Data records –
^^^^
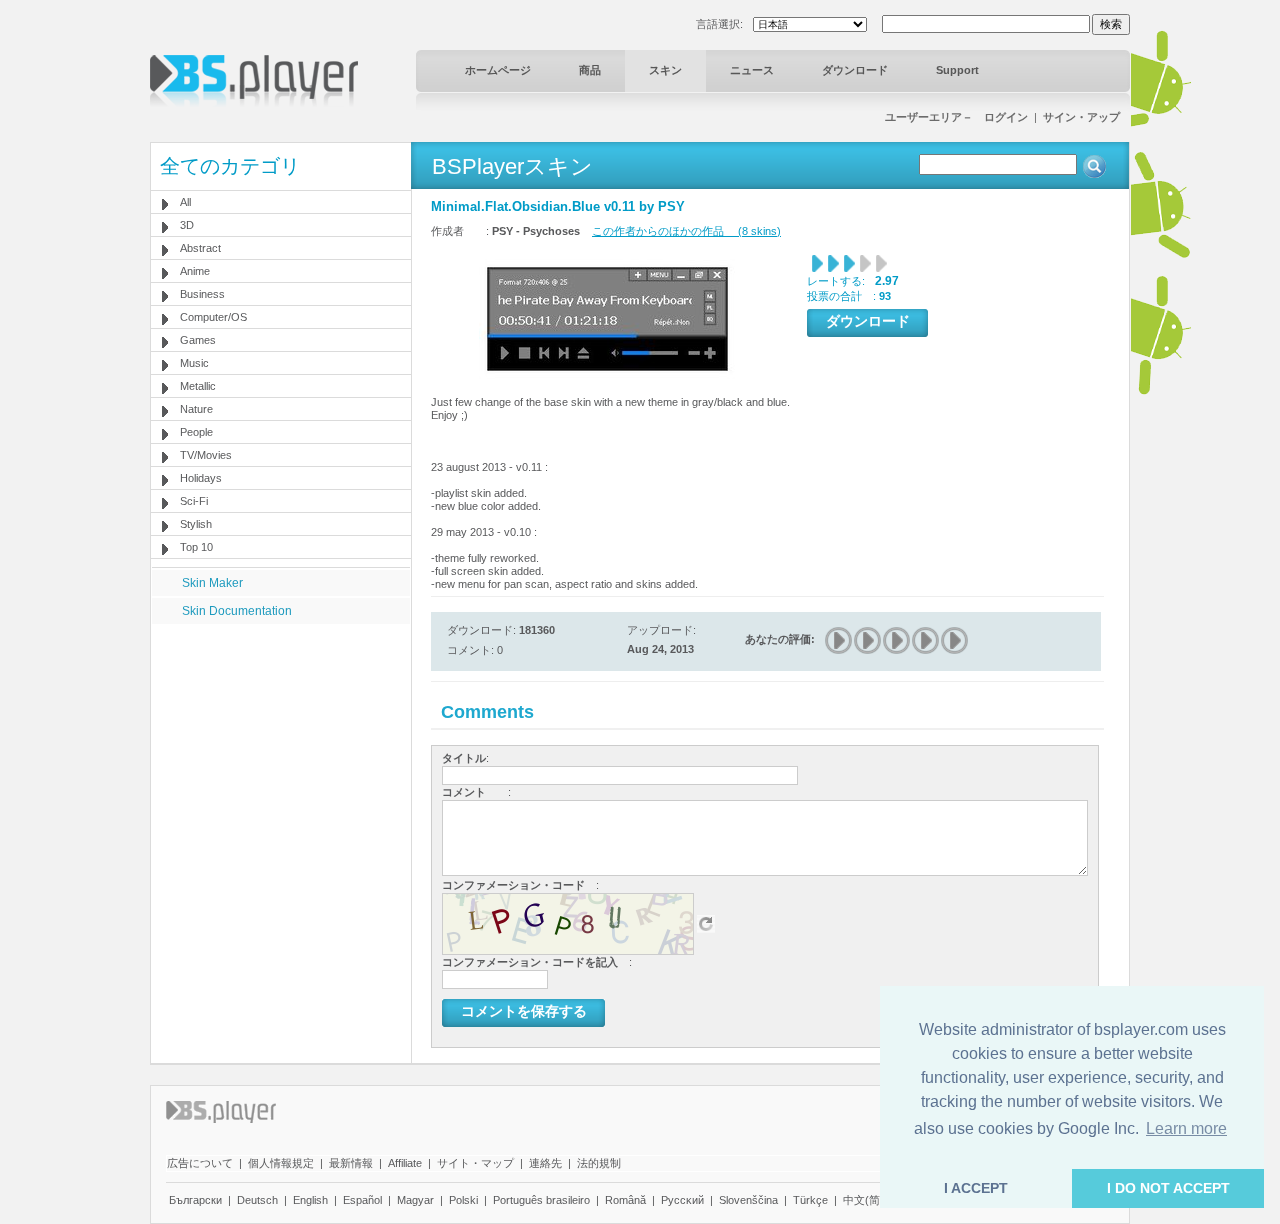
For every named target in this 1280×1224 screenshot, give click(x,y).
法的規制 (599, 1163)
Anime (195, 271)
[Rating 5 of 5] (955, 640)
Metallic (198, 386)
^^^^
Repeat the material above in full and exactly, apart from the pictures.

Answer space –
For every named target in this 1280×1224 screenshot, give click(x,y).
法的規制 (599, 1163)
Anime (195, 271)
[Rating 5 of 5] (955, 640)
Metallic (198, 386)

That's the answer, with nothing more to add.